EXERCISE OBJECTIVE » List each line of the data in which the string "Турции" appears.

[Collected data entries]
○ ○ ○ ○
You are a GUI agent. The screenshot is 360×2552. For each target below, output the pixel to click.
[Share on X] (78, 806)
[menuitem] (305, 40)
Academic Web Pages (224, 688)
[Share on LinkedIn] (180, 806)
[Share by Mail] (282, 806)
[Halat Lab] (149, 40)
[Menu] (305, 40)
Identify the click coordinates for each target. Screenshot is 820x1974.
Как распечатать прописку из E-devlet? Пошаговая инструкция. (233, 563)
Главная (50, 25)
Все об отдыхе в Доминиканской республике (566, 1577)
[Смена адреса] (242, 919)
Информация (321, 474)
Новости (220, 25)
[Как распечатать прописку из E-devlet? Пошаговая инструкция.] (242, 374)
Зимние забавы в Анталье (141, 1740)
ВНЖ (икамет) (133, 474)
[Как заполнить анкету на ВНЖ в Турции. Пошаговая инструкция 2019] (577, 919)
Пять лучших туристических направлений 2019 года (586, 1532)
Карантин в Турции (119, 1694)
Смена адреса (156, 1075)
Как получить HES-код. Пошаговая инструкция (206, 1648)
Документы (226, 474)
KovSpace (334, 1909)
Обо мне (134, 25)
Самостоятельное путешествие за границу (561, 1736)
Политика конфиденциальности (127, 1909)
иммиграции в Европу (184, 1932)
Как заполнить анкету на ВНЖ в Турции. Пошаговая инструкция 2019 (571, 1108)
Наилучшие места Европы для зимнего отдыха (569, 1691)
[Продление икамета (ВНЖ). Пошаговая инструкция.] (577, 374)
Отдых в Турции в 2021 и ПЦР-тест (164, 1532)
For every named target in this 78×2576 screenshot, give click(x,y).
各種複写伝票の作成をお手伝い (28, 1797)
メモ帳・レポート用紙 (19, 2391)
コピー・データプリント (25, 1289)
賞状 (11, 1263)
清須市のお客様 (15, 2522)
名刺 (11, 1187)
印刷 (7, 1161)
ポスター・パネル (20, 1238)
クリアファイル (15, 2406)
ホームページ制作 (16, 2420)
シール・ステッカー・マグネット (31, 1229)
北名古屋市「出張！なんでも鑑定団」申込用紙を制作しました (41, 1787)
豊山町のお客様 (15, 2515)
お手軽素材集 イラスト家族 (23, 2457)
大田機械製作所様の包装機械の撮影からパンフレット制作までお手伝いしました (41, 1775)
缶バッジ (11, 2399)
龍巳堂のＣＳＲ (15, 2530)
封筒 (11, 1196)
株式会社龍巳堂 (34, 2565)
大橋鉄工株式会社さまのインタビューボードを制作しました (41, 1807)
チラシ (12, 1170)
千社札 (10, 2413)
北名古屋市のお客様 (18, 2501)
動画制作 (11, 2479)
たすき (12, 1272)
○ ○ ○ ○
TASK RESULT »
[Как заполнить анкету на ВНЖ в Турции. Пошаговая инструкция 2019] (577, 919)
Карантин в Турции (119, 1694)
Как заполнить анкету на ВНЖ в Турции. Пошаговая инструкция 2019 (571, 1108)
Отдых в Турции в 2021 и ПЦР-тест (164, 1532)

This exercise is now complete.